Diesen Abschnitt überquert gerade ein Vorortbahn-Zug aus einem Triebwagen der Serie 1141-1165 und einem dazu passenden Steuerwagen aus der Reihe 2141-2161, gebaut im Jahr 1958 bei der DWM in Berlin, um in den Genuss der “Berlin-Förderung” zu kommen. Köln hatte auf den Fernlinien mit Mitteleinstiegen gute Erfahrungen gemacht und an dieser Bauform sogar noch in der Nachkriegszeit festgehalten. Offiziell galten die Wagen als „Neuaufbauten“, waren aber praktisch komplett neu.

Mitte der 60er Jahre wurden die rechtsrheinischen Vorortbahnen in das Stadtnetz integriert und auf Düwag-Wagen umgestellt. Die letzten Mitteleinstiegswagen wurden daher 1967/68 ausgemustert und teilweise noch an die Wiener Lokalbahnen verkauft.

Am linken Bildrand sehen wir außerdem die Front eines der kleinen Zweiachser im „Düwag“-Design, deren stählerne Wagenkästen auf alte Untergestelle von Holzwagen gesetzt wurden. Damit entstand eine „modernere“ Variante der bekannten Aufbauwagen. Es könnte sich aber auch um einen Kölner „Sputnik“ handeln, bei dem die Kapazität dieser Zweiachser durch einen Nachläufer mit Drehgestell deutlich erweitert wurde. Auch die Sputniks wurden bis 1968 ausgemustert.

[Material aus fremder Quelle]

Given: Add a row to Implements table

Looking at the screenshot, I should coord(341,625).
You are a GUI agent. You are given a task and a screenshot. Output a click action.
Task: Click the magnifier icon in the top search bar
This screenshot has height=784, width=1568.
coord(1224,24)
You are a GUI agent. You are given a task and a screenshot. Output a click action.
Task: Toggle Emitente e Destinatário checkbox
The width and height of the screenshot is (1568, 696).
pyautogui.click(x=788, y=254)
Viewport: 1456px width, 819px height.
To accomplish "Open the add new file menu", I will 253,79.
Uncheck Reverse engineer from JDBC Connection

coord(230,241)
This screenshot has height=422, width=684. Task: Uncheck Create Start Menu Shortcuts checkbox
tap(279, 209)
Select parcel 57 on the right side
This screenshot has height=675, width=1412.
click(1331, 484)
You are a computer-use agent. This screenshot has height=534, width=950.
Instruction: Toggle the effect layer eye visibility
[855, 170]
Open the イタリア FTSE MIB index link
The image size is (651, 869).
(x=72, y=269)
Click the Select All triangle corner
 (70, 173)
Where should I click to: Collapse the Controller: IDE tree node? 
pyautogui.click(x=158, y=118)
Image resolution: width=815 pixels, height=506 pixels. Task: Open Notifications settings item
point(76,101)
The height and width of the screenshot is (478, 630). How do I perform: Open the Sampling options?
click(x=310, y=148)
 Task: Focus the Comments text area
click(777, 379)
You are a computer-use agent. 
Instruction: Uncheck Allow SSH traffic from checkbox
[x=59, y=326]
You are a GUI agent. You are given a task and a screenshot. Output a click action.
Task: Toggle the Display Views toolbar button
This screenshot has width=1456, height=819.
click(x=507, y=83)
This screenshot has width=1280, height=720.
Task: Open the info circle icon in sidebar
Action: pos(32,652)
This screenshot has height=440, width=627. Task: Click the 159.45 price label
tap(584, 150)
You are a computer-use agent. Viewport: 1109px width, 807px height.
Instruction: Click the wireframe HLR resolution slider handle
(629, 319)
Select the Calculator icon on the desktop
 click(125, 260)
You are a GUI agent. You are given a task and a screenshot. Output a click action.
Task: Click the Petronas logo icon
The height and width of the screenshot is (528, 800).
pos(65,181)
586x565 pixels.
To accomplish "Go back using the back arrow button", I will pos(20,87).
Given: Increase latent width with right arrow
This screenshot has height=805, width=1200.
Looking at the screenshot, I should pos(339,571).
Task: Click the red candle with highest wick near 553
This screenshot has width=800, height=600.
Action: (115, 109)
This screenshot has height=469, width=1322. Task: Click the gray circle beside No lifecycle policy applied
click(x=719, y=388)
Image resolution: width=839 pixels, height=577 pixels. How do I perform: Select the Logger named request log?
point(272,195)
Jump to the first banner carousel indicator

Beide Baureihen kann man heute im Kölner Straßenbahnmuseum Thielenbruch anschauen. Gesellschaft leistet Ihnen Tw 1824 aus dem Jahre 1939, der seinerzeit für die „Rundbahn“-Linie 18 durch die Kölner Altstadt beschafft wurde. Um die engen Kurven befahren zu können, rollt er auf einem dreiachsigen Fahrgestell nach dem Muster der schweizerischen Firma SLM. Heute gehört er zu den wenigen Fahrzeugen aus der Vorkriegszeit in der Kölner Sammlung.